PhD graduate Ryan Goldade receives 2021 Alain Fournier Award

Tuesday, May 3, 2022

Ryan Goldade has received the 2021 Alain Fournier Dissertation Award for his thesis titled “Efficient liquid animation: New discretizations for spatially adaptive liquid viscosity and reduced-model two-phase bubbles and inviscid liquids.”

photo of Ryan GoldadeThis national award, conferred by the Canadian Human Computer Communication Society, recognizes an outstanding doctoral dissertation in computer graphics completed at a Canadian university. The annual award is named in honour of Alain Fournier, a researcher who promoted excellence in the theory and application of computer graphics.

Ryan will receive a plaque, an announcement as this year’s dissertation awardee in the Graphics Interface proceedings, and a prize of $1,000. He has also been invited to present his research at Graphics Interface 2022.

Ryan was a PhD student in the Cheriton School of Computer Science’s Computer Graphics Lab from 2014 to 2021, and advised by Professor Christopher Batty.

“I was lucky to have Ryan as the first PhD student to join my group at Waterloo,” Professor Batty said. “His commitment to excellence and infectious enthusiasm for research made him a pleasure to advise. The fact that his research was published in two papers at SIGGRAPH, the top academic computer graphics conference, and incorporated into SideFX’s award-winning visual effects software, Houdini, speaks to the quality and impact of his contributions. I am thrilled to see him receive this well-deserved recognition.”
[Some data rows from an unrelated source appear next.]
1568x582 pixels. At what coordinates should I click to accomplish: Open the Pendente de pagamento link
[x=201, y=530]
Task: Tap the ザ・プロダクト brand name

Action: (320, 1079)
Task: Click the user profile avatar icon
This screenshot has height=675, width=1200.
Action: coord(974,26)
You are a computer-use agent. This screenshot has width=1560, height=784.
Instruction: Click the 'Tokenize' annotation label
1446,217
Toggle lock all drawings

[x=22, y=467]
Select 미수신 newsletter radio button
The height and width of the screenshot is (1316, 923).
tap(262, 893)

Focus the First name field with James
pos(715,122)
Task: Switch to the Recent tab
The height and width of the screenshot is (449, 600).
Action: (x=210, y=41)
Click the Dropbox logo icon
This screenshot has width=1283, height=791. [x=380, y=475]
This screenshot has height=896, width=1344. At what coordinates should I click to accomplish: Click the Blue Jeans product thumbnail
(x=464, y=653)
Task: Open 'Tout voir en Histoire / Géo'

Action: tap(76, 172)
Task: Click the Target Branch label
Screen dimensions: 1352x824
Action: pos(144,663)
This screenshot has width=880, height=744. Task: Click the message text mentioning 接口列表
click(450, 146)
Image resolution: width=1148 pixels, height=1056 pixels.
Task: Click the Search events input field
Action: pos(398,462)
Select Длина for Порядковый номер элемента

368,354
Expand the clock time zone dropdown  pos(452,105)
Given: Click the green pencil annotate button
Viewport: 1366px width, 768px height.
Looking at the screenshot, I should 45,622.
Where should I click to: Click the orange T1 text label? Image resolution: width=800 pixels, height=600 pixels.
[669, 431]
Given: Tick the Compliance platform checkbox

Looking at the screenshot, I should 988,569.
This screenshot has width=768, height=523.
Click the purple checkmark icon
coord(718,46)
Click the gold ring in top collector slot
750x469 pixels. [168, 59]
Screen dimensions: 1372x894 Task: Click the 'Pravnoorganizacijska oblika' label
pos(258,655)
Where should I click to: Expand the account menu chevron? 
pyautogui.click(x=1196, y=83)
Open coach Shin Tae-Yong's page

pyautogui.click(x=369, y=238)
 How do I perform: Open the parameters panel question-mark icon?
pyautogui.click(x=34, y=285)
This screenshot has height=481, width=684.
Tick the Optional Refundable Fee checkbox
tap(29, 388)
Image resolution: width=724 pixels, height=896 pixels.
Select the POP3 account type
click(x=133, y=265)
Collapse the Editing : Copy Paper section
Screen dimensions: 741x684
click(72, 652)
Ryan is currently a research scientist at Meta Reality Labs in Zurich, working at the intersection of simulation, graphics, computer vision, and machine learning.

Adaptive Viscous Liquids, presented at SIGGRAPH 2019
Ryan’s doctoral research addressed several challenges in computer animation of fluids. He first explored simulating highly viscous liquids efficiently, a fundamental phenomenon that arises in many animation applications from simulating honey coiling and chocolate melting to paint dripping and lava flowing.

Ryan’s experience as a part-time 3D developer at SideFX Software revealed that the viscous liquid tools in Houdini were underused by animators because they were glacially slow. He accelerated them by adopting a natural approach — use of spatially adaptive octree grids. Because the interior of viscous liquids tends to be smooth, the domain can be discretized using large grid cells on the interior for efficiency and fine cells near the surface to capture intricate details.

The so-called T-junction structures occurring at resolution changes in octrees make deriving a computationally efficient and mathematically convergent formulation highly nontrivial. Ryan’s work showed that instead of using standard finite difference or finite element methods, expressing the partial differential equations for viscosity in an octree-based variational finite difference form leads to a simulator with a range of practical benefits, most importantly that the linear solve times are reduced by up to an order of magnitude.

Ryan’s method was shipped as a key new feature in Houdini v18.5. The underlying variational octree finite difference technique he introduced is highly generalizable, and could potentially be applied to enable efficient octree adaptivity for a wide range of solvers, including solid elasticity, granular flows, stream function solvers, Stokes flows, and more.

computer animation showing Ryan’s research on variable viscosity

This animation illustrates Ryan’s work on variable viscosity.

A chocolate bunny melts by pouring hot liquid onto it. Heat diffusion is mimicked at each time step by transferring temperature from the particles to the grid, applying a simple blurring pass over the grid-based temperature field, and finally transferring the updated temperature back to the particles.

Efficient Bubbles and Two-Phase Flows, presented at SIGGRAPH 2020
The second efficiency challenge Ryan tackled is that of air bubbles and two-phase flows. These effects are often even more prevalent than viscous liquids, as simply pouring a glass of water leads to many air bubbles being captured. The classic approach to such multiphase phenomena is to simulate both the liquid and air as individual fluids having different densities and interacting across the liquid surface.

Unfortunately, this approach can be extremely expensive because the air region is often large, and the 1000:1 density ratio of liquid to air leads to numerically ill-conditioned problems. Moreover, the air is not the material the animator ultimately renders and displays. Its effects are seen indirectly through the motion of the liquid.

In Ryan’s dissertation, the bubble effect is achieved efficiently by observing that the key visual feature of air bubbles is that they preserve their net volume. The key insight of Ryan’s work is that this property can instead be expressed as a constraint on the liquid surfaces enclosing each bubble, without ever explicitly solving for the air region. Doing so adds little overhead to a standard liquid simulator, meaning that artists can now add bubble effects to their scenes essentially for free. This feature shipped as “air incompressibility” in Houdini v16.5.